The difference in Property Injection is that instead of dependency injecting the Logger object through the constructor, we do it through the property (or the member) of the class.

    // Business class using property injection
    public class BusinessServiceWithProperty
    {
        public ILogger Logger { get; set; } // Property Injection
    
        public void Process()
        {
            Logger?.Log("Processing started...");
            // Additional processing logic...
            Logger?.Log("Processing completed.");
        }
    }
    
    // Usage
    class Program
    {
        static void Main(string[] args)
        {
            ILogger logger = new ConsoleLogger();
            BusinessServiceWithProperty service = new BusinessServiceWithProperty
            {
                Logger = logger // Injecting dependency through property
            };
            service.Process();
        }
    }

Here the logger object is created as type ILogger. It is then set in the Program class with the logger object instantiated in the Program class.

Method Injection

This is very similar to the Constructor Injection, after all a constructor is a special type of method.

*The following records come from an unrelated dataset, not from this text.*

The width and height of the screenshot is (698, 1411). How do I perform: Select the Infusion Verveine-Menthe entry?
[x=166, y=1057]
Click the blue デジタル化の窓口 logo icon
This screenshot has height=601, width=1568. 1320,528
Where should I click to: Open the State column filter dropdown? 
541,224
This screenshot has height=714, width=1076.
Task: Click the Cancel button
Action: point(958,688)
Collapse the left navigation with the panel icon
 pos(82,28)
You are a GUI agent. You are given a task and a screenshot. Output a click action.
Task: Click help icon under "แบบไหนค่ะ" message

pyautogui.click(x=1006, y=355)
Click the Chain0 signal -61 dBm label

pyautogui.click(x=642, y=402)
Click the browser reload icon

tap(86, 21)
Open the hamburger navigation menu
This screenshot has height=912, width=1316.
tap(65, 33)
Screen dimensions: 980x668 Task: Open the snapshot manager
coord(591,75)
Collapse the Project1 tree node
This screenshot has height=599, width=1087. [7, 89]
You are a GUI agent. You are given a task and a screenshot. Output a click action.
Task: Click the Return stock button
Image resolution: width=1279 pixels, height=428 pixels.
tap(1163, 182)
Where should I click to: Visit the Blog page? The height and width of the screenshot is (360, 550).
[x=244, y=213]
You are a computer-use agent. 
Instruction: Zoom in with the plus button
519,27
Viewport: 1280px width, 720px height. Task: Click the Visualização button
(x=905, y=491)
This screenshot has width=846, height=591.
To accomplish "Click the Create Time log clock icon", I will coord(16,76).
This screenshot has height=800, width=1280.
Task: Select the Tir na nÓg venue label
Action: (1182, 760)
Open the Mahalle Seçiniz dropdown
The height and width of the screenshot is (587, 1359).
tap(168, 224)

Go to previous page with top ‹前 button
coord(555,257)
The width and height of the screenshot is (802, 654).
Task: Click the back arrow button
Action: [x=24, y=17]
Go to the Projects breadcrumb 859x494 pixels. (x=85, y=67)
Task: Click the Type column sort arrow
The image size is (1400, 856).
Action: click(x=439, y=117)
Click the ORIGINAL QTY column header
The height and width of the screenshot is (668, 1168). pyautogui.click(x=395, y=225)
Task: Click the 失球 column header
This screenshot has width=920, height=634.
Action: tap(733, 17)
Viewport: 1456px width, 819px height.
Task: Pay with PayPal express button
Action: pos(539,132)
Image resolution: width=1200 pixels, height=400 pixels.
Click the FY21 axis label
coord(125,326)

In this injection type we are Dependency injection into a method.

// Business class using method injection
public class BusinessServiceWithMethod
{
    public void Process(ILogger logger) // Method Injection
    {
        logger.Log("Processing started...");
        // Additional processing logic...
        logger.Log("Processing completed.");
    }
}

// Usage
class Program
{
    static void Main(string[] args)
    {
        ILogger logger = new ConsoleLogger();
        BusinessServiceWithMethod service = new BusinessServiceWithMethod();
        service.Process(logger); // Injecting dependency through method parameter
    }
}

Here we have injected an ILogger object into a method called Process.

Is this Dependency Injection?

Now let's take a look at a certain example.

    // Business class using method injection
    public class BusinessServiceWithMethod
    {
        public void Process(ConsoleLogger logger) // Method Injection
        {
            logger.Log("Processing started...");
            // Additional processing logic...
            logger.Log("Processing completed.");
        }
    }
    
    // Usage
    class Program
    {
        static void Main(string[] args)
        {
            BusinessServiceWithMethod service = new BusinessServiceWithMethod();
            service.Process(new ConsoleLogger()); // Injecting dependency through method parameter
        }
    }
    
Is the provided example above implementing Dependency Injection?
Is the provided example above implementing Dependency Injection?

Key Concepts of IoC and Dependency Injection

After learning about IoC and Dependency Injection it is important to understand why it is important and why it is used. There are many key ideas to the importance of IoC but it can be brought down to three points:

  • Decoupling IoC helps in reducing the tight coupling between classes by allowing an external entity to handle the creation and management of dependencies.
  • Flexibility By separating the dependency configuration from the application logic, it becomes easier to switch out implementations and configure them differently for various environments (e.g., testing, production).
  • Maintainability With IoC, code becomes easier to maintain because dependencies can be modified without changing the classes that use them.